There are a few things you can do to keep these issues at bay:
- Have a well-thought-out risk management plan—this step is critical, and it should be made early in the planning phase. Start by establishing whether risk management is needed in the first place since this step can be avoided on small-scale projects. The larger the project, the more things can go wrong.
- Outline the most important risks—create a checklist of the most probable threats to your project and outline the events that can be associated with triggering these risks.
- Analyze them—it’s always a good idea to quantify the probability and the priority of each particular threat. Once you’ve established the risks that are most likely to affect your project, you should continuously keep them in mind throughout the project. There are also plenty of useful techniques and frameworks that can help you identify the most imminent risks like Monte Carlo analysis.
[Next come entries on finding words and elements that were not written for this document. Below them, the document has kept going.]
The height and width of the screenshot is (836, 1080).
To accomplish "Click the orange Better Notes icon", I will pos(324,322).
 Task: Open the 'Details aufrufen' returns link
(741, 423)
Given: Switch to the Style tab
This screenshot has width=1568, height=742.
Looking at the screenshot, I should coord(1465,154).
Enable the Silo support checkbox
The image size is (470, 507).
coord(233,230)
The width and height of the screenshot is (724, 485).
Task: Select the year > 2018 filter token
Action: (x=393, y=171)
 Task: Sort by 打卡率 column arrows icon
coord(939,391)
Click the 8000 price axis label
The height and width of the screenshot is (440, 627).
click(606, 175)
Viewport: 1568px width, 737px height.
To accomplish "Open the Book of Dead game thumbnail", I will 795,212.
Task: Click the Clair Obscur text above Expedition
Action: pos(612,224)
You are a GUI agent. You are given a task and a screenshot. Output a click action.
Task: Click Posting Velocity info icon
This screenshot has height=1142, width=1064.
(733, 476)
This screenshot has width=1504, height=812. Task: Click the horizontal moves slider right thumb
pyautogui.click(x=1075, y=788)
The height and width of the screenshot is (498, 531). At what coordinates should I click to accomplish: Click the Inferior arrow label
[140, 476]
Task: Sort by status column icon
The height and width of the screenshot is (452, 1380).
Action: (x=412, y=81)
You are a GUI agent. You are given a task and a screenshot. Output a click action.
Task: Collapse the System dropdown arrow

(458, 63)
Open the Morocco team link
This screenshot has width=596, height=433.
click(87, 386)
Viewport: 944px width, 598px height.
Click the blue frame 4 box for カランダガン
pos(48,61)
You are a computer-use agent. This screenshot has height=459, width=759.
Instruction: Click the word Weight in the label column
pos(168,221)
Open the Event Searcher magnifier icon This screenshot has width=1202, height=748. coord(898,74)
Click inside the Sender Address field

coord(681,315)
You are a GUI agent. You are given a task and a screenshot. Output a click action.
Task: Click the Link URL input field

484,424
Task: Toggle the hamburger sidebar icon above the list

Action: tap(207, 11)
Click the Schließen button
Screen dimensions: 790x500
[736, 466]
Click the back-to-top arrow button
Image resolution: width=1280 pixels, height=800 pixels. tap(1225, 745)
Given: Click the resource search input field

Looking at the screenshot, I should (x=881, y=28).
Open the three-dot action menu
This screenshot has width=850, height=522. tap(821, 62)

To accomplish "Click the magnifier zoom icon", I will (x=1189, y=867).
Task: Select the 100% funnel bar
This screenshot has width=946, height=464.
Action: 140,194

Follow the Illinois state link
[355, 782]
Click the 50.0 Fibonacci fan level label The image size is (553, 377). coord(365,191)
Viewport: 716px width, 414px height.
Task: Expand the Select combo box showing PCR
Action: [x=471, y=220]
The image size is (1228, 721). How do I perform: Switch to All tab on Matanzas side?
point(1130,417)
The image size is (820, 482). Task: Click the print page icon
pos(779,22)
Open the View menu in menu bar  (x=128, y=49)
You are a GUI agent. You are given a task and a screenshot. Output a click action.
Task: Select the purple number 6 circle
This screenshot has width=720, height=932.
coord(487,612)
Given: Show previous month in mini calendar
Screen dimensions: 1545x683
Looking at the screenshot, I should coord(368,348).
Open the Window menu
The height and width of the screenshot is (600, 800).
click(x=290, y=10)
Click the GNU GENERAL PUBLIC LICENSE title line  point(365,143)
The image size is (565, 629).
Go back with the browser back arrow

- Plan a response for each threat—the entire team should establish what the adequate response to every particular risk should be. Similarly, it’s always a good idea to think of possible preventive measures before a certain event even happens, as well as the necessary contingency plans associated with it.
- Control and monitor at all times—risk management is a process that demands continuous attention throughout the entire project. More importantly, it’s essential to continue exploring and identifying new risks as the project unfolds.
The bottom line
Project managers have to deal with a wide array of obstacles on a regular basis. However, most of these can be avoided with the right knowledge and a good amount of foresight.